Cognitieve dimensies van notaties

Thomas Green oorspronkelijk gedefinieerd 14 cognitieve dimensies:

Abstractiegradiënt Wat zijn de minimale en maximale niveaus van abstractie die door de notatie worden blootgelegd? Kunnen details worden ingekapseld? Hoe nauw correspondeert de notatie met de probleemwereld? Consistentie nadat een deel van de notatie is geleerd, hoeveel van de rest kan met succes worden geraden? Diffuseness / terseness hoeveel symbolen of hoeveel ruimte heeft de notatie nodig om een bepaald resultaat te produceren of een Betekenis uit te drukken? In hoeverre heeft de notatie invloed op de kans dat de gebruiker een fout maakt? Harde mentale operaties hoeveel harde mentale verwerking ligt er op het notationele niveau, in plaats van op het semantische niveau? Zijn er plaatsen waar de gebruiker zijn toevlucht moet nemen tot vingers of potlood annotatie om bij te houden wat er gebeurt? Verborgen afhankelijkheden zijn afhankelijkheden tussen entiteiten in de notatie zichtbaar of verborgen? Wordt elke afhankelijkheid in beide richtingen aangegeven? Leidt een verandering in één gebied van de notatie tot onverwachte gevolgen? Juxtaposability kunnen verschillende delen van de notatie tegelijkertijd naast elkaar worden vergeleken? Zijn er sterke beperkingen op de volgorde waarin de gebruiker de taken om het systeem te gebruiken moet voltooien? Moeten er beslissingen worden genomen voordat alle noodzakelijke informatie beschikbaar is? Kunnen die beslissingen later worden teruggedraaid of gecorrigeerd? Progressive evaluation hoe eenvoudig is het om feedback over een onvolledige oplossing te evalueren en te verkrijgen? Rol-expressiviteit hoe duidelijk is de rol van elke component van de notatie in de oplossing als geheel? Secundaire notatie en ontsnappen aan formalisme kan de notatie extra informatie bevatten door middel van middelen die geen verband houden met syntaxis, zoals lay-out, kleur of andere aanwijzingen? Viscositeit zijn er inherente barrières voor verandering in de notatie? Hoeveel inspanning is nodig om een wijziging aan te brengen in een programma uitgedrukt in de notatie?
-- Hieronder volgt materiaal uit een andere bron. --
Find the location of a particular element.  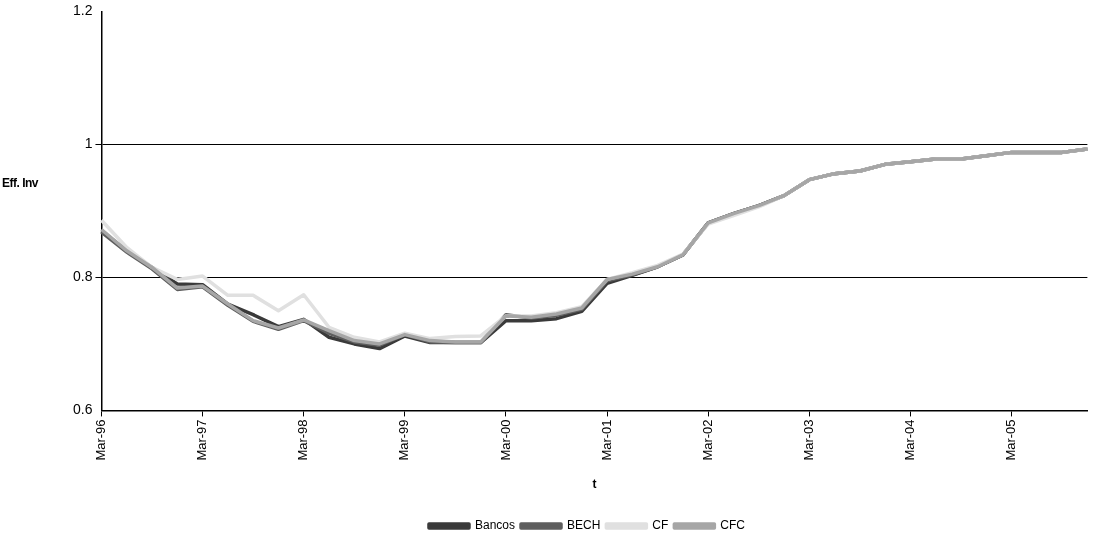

Deze dimensie kan verder worden ingedeeld in de volgende types:

  • “Domino-viscositeit”: een verandering in de code schendt interne beperkingen in het programma, waarvan de resolutie mogelijk andere interne beperkingen schendt.
  • ‘Herhalingsviscositeit’ : een enkele actie binnen het conceptuele model van de gebruiker vereist veel, repetitieve apparaatacties.
  • “viscositeit van het toepassingsgebied”: een verandering in de grootte van de invoergegevensreeks vereist wijzigingen in de programmastructuur zelf.
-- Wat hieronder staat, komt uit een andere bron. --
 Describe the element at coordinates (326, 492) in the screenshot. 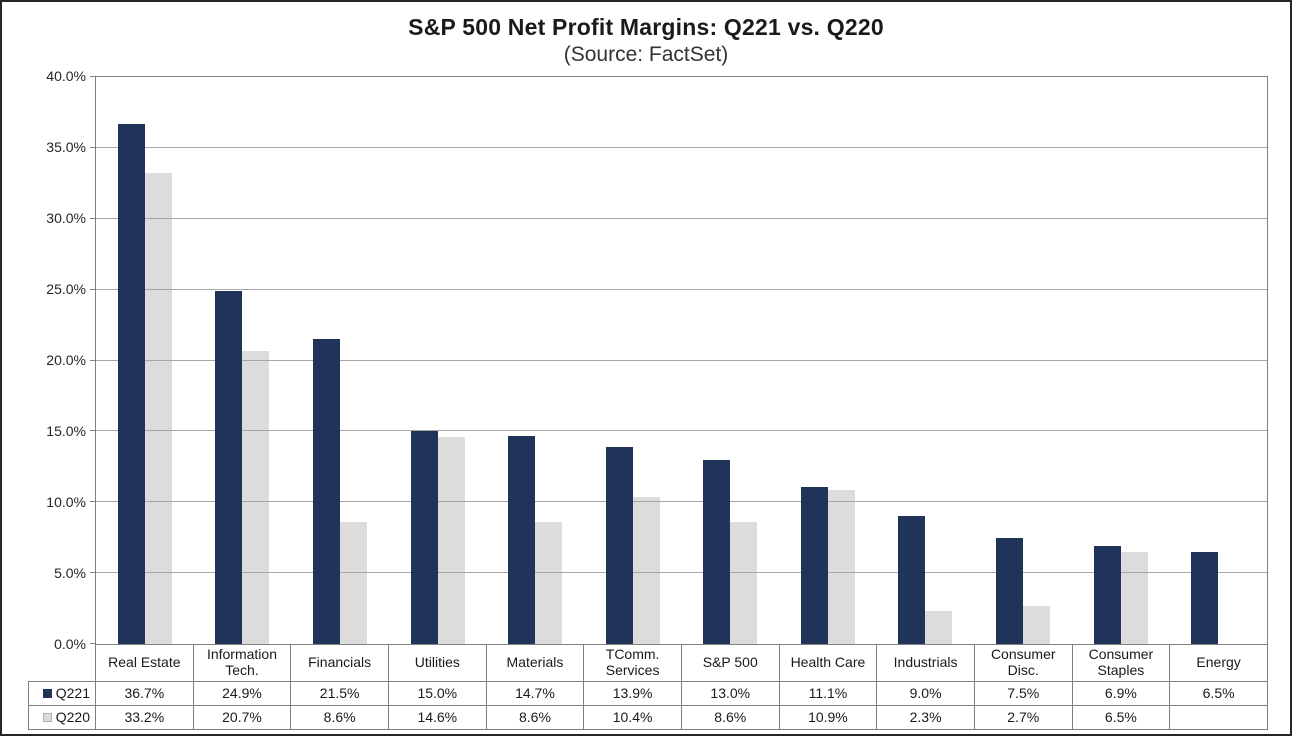

I see `bar-q221-financials` at that location.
zichtbaarheid hoe gemakkelijk kunnen vereiste delen van de notatie worden geïdentificeerd, benaderd en zichtbaar gemaakt?

andere dimensies

naast het bovenstaande worden soms nieuwe dimensies voorgesteld op het gebied van HCI-onderzoek, met verschillende niveaus van goedkeuring en verfijning.
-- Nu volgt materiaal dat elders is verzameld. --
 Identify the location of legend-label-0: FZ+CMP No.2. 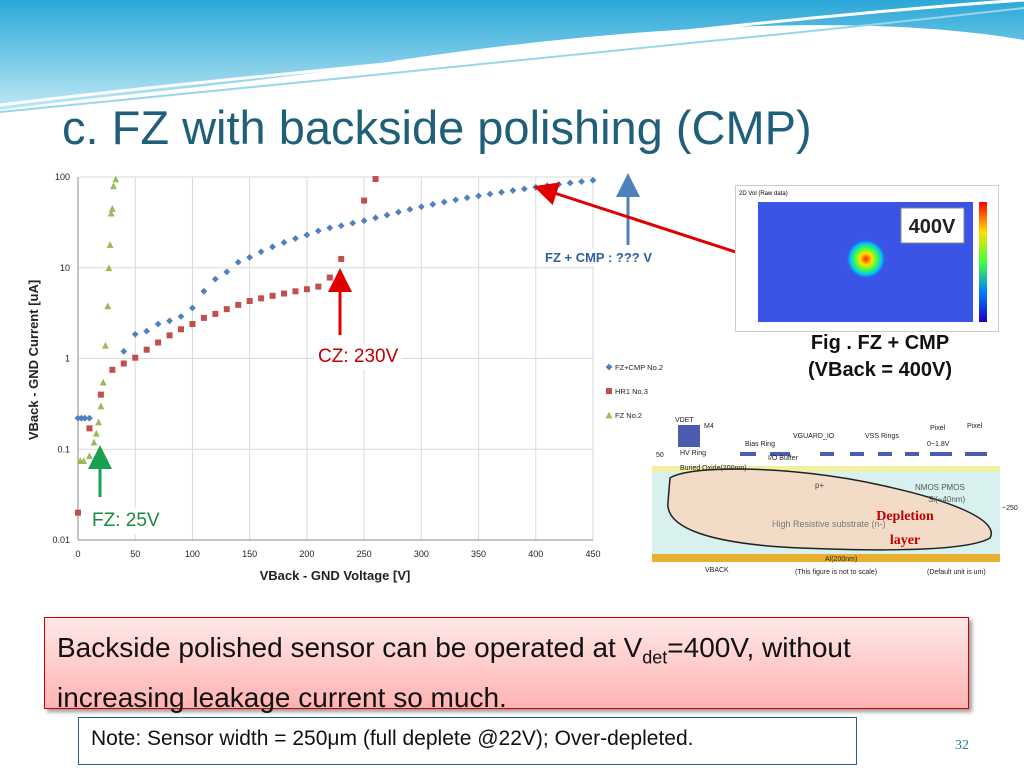
(639, 368).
dergelijke kandidaat-dimensies omvatten creatieve ambiguïteit (stimuleert de notatie het interpreteren van verschillende betekenissen van hetzelfde element?), indexeren (zijn er elementen om het vinden van een specifiek onderdeel te begeleiden?), synopsis (“Gestalt view” van de hele geannoteerde structuur) of oneffenheden (sommige scheppingspaden zijn makkelijker dan andere, die de uitgedrukte ideeën in een ontwikkeld artefact vertekenen).

Geef een antwoord

Het e-mailadres wordt niet gepubliceerd.